* What to do
Please retype, word for word, the line containing "Image resolution: width=1456" and every line after it through the end of the records, leaving out all pictures.

* Stored items
[Start of Attachment]

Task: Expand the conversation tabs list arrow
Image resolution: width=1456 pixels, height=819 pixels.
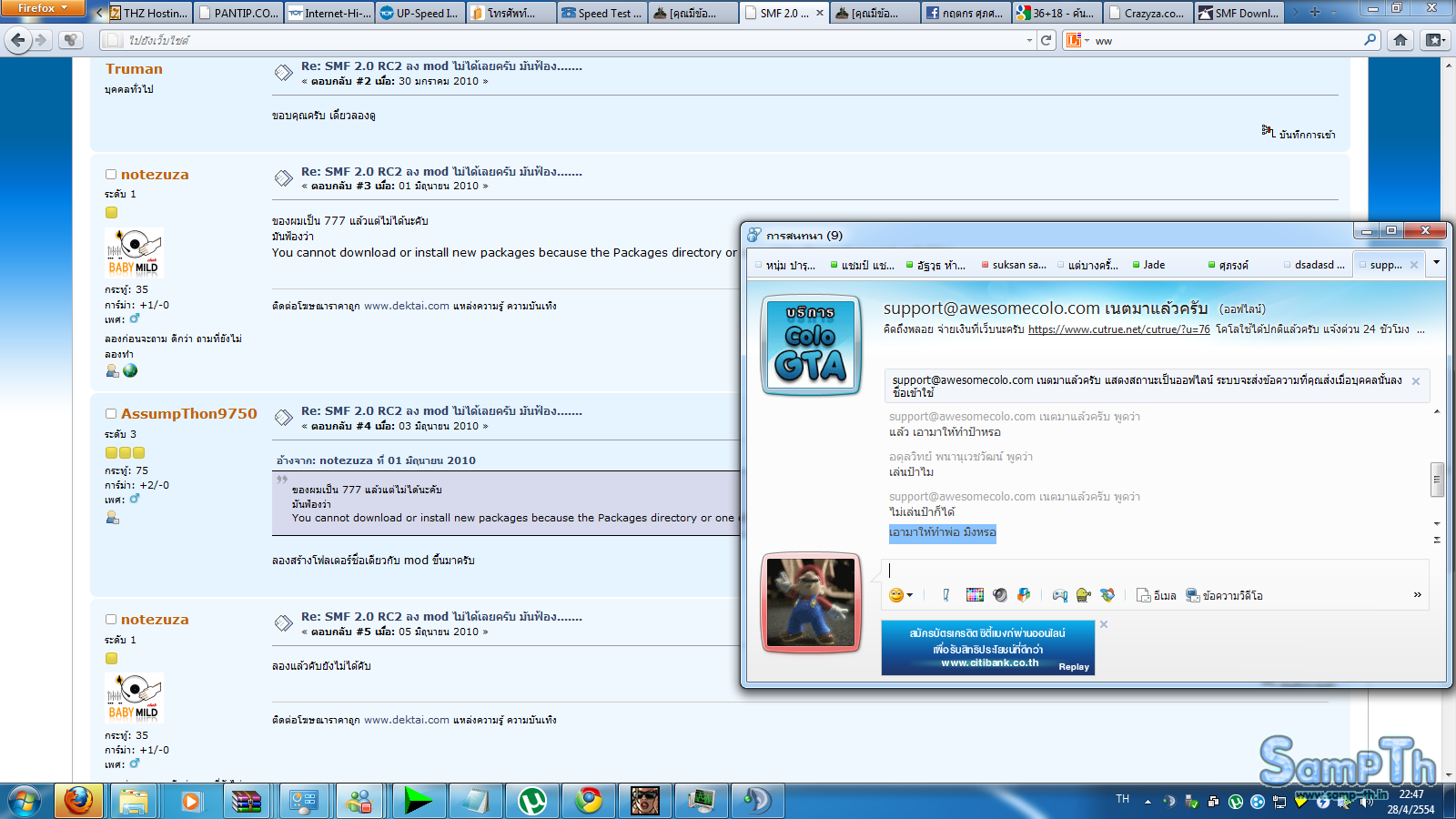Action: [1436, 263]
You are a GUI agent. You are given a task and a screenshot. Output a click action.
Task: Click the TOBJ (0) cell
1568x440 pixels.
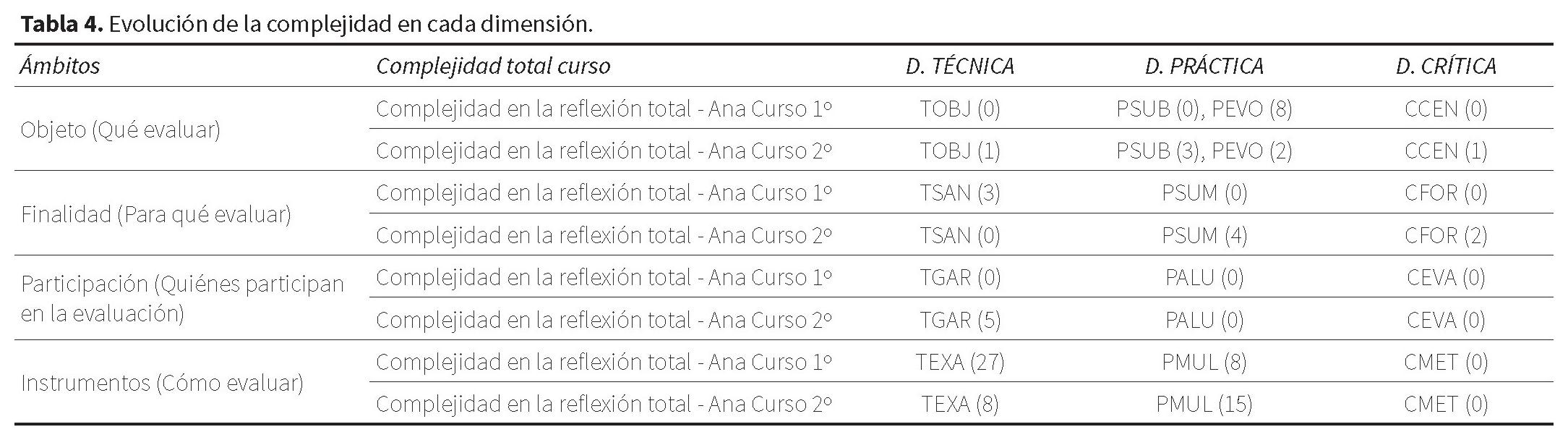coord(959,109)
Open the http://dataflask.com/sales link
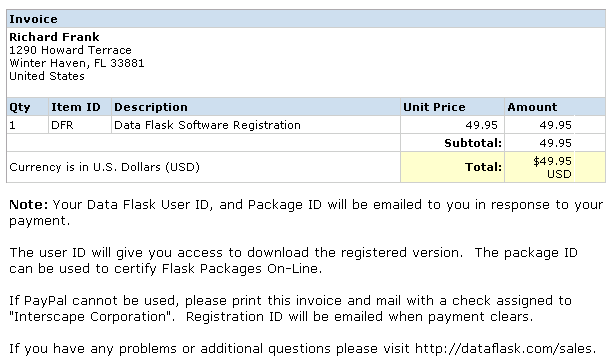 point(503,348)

[End of Attachment]

* Answer box
Image resolution: width=1456 pixels, height=819 pixels.
Action: [1436, 263]
You are a GUI agent. You are given a task and a screenshot. Output a click action.
Task: Click the TOBJ (0) cell
1568x440 pixels.
coord(959,109)
Open the http://dataflask.com/sales link
 point(503,348)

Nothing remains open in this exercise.